On Wednesday evening roof bolter Asa Fitzpatrick of Kermit died from injuries received at Newtown Energy's Peerless Rachel Mine at Racine in Boone County. Coal mining ranks as one of America’s top ten most dangerous jobs; and the 63-year old Fitzpatrick who had 40 years of mining experience is one the many miners to show extreme bravery in an industry under constant scrutiny.
Sadly, the incident comes weeks after Gov. Earl Ray Tomblin issued a mine safety ‘Stand Down’ to review safety procedures. Between 2001-2013 the Mine Safety and Health Administration Injury Trends Fact Sheet reports that around 50-60 miners are killed in the United States each year and West Virginia is on pace to top the national average by itself.
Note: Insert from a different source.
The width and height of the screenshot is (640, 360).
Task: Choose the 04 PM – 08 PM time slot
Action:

Although federal laws in place are the strongest they’ve ever been in the industry-- with nearly $1 billion on emergency preparations spent, its pretty difficult to place so many new regulations on veteran miner’s that’s been doing one job their whole lives.
Some will argue that it’s time West Virginia looks toward new alternative fuel and energy sources. But 90 percent of the state’s electricity comes from coal. It will take decades to implement a new ‘primary’ source of energy in West Virginia if the state ever decides to wean away from coal. And many feel that regulators will not channel more funds towards safety in the state if death rates continue to rise.